### Given task A
In the item-finding records, shift every coordinate in the answers by adding 123 to each number, and write out all the lines between the line holding "450x539 pixels. How" and the line holding "Focus the 'Paste your JSON here' textarea", inclusive, with their requests. Leave the pictures out of your answer.

### Text excerpt
** BEGIN **

UK digital infrastructure specialist Improbable Defence and its research team believe that methods used in such simulations also could – and should – be used in defence. Improbable Defence chief executive officer of defence and security Joe Robinson tells us more.

Norbert Neumann (NN): What methods could you use for modelling in a defence context, and what role does technology play in this?

Joe Robinson (JR): Modelling and simulation is becoming more pervasive throughout the defence environment as applications are expanding, and their associated techniques can be applied across the full spectrum of functional activities of armed forces.

Methodologies like time-series models, widely used for commercial or environmental forecasting, are repurposed, for example, to investigate the behaviour of military flight parameters and pilot performance over time and help direct future mission planning faster.

With vast amounts of data becoming ever-more available, however, other methods such as agent-based models also come to play, helping create simulations of actions and interactions of autonomous agents that produce behavioural patterns.

The application of modelling and simulation across all defence operational domains has become an important aspect of delivering efficient and effective military operations in areas such as military training, operational analysis, rapid prototyping, doctrine development, mission planning.

NN: Could you explain what such a simulation would look like?

JR: Simulations based on computational models combine artificial intelligence (AI) and machine learning with trusted data sets from multiple sources to support and create detailed, credible and realistic representations of real-life scenarios troops may face in the modern battlefield.

In the case of Improbable Defence’s synthetic environment, data sets can take the form of a 3D digitally rendered city, region or country with high-quality mapping and information about critical infrastructure such as power, water, transport and telecommunications.

The multi-layered environment can also include a populace of AI agents who simulate behaviours and political sentiment based on natural language processing (NLP) technology, a type of machine learning that reads vast amounts of text data such as news and intelligence reports. This can then be overlaid with other information, such as smart-city data, information about military deployments or data gleaned from social listening.

** END **

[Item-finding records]
** BEGIN **

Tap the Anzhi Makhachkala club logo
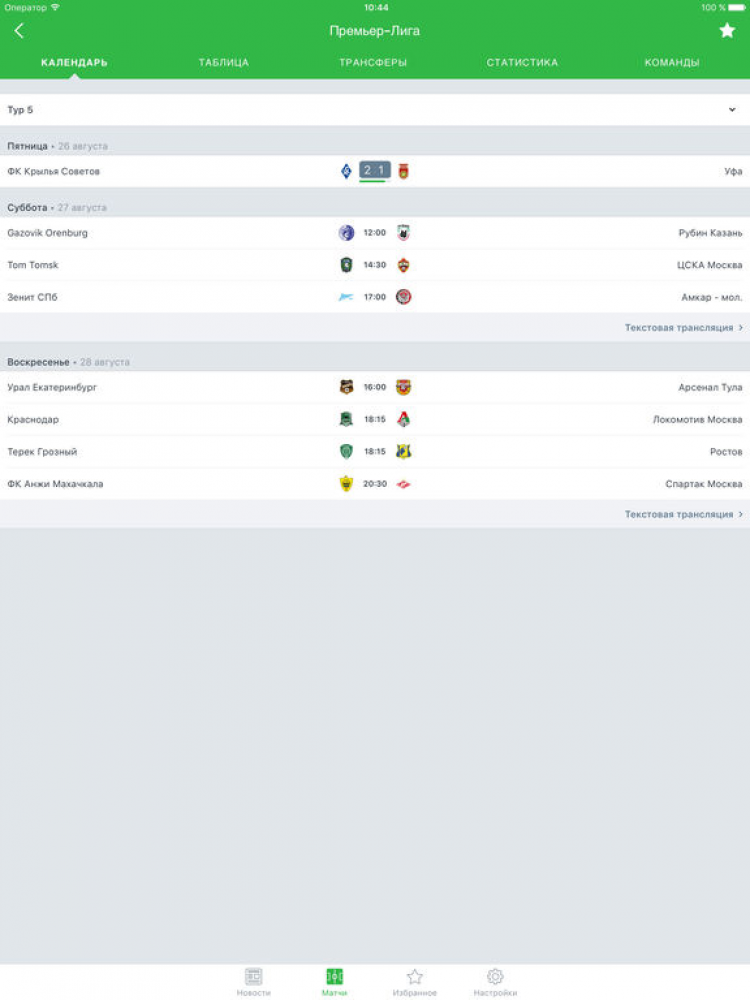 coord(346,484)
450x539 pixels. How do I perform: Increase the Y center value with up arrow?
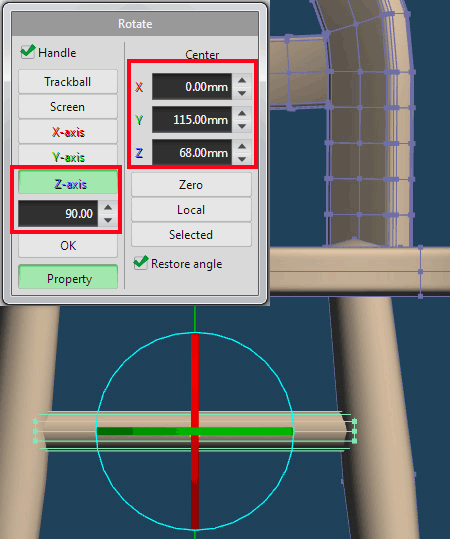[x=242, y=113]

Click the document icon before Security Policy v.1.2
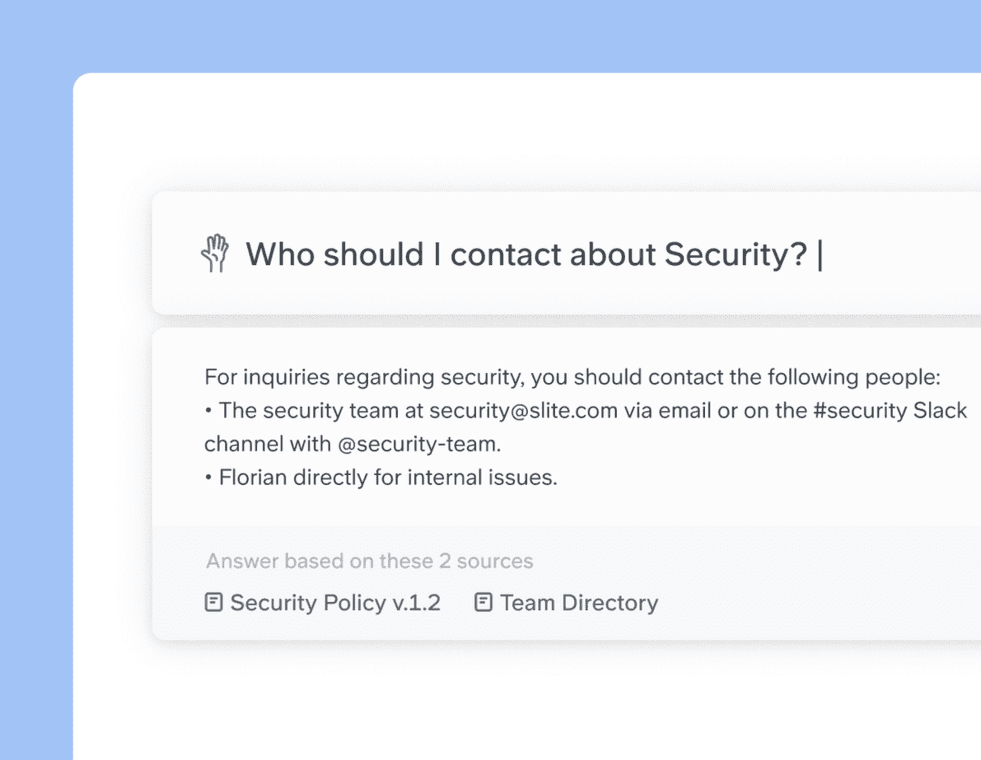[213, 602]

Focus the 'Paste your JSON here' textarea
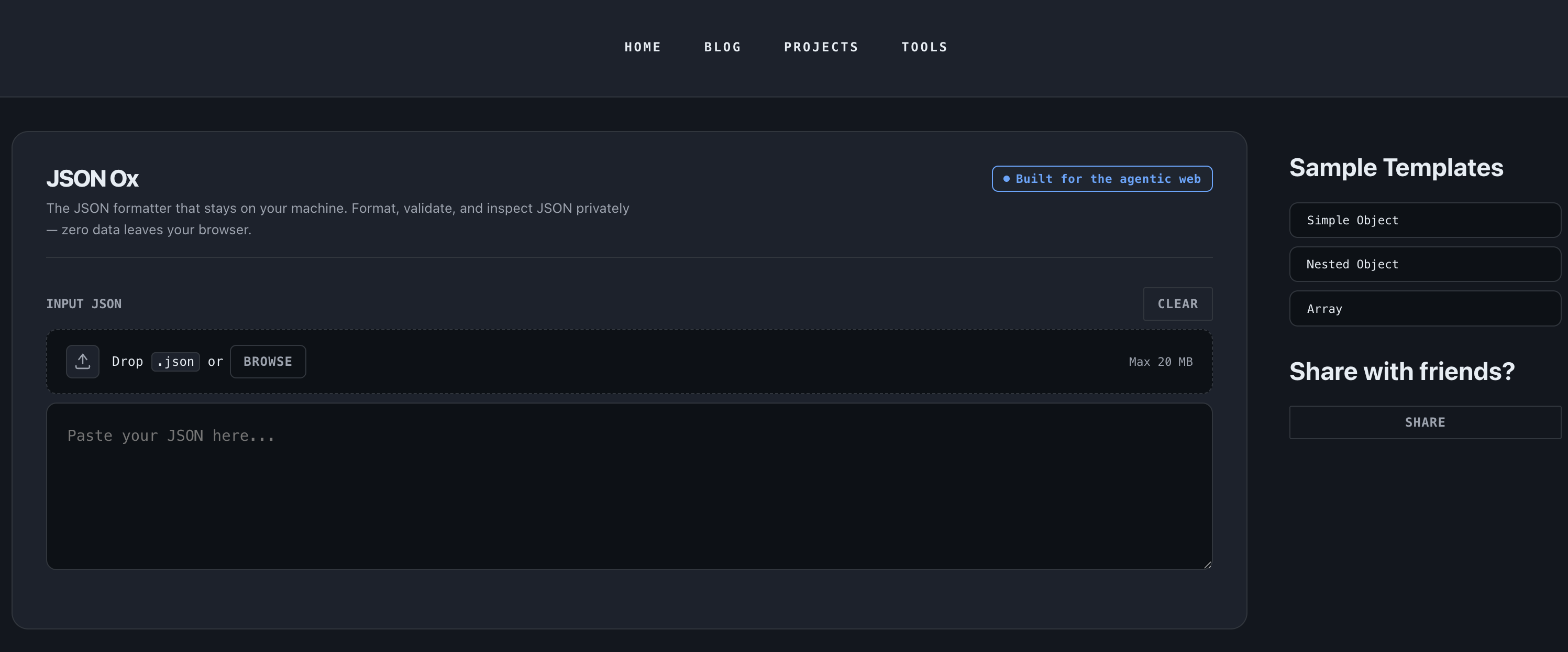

** END **
** BEGIN **

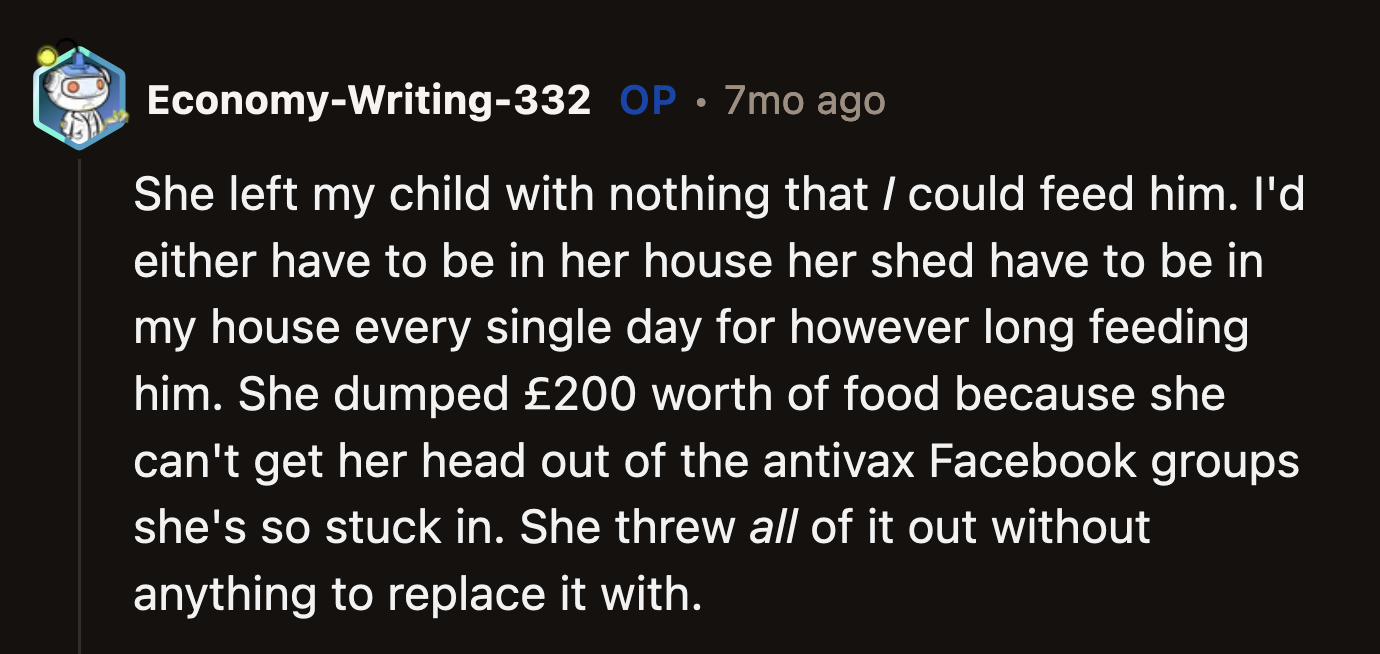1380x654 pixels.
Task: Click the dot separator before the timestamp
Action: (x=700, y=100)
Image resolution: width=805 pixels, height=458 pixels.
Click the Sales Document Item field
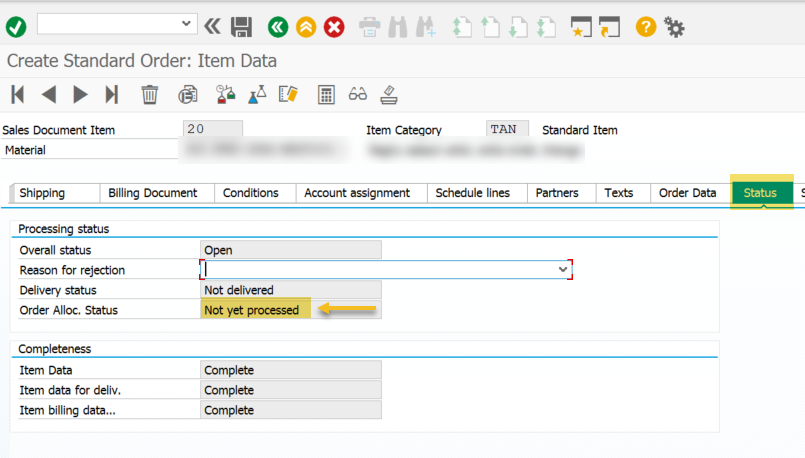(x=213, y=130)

** END **

### Given task B
Rewrite the passage of the defence simulation interview between "The application of" and "would look like?", inclusive, substituting "wargaming" for "operational analysis".

### Correct response A
450x539 pixels. How do I perform: Increase the Y center value with up arrow?
[x=365, y=236]

Click the document icon before Security Policy v.1.2
[336, 725]

Focus the 'Paste your JSON here' textarea

### Correct response B
The application of modelling and simulation across all defence operational domains has become an important aspect of delivering efficient and effective military operations in areas such as military training, wargaming, rapid prototyping, doctrine development, mission planning.

NN: Could you explain what such a simulation would look like?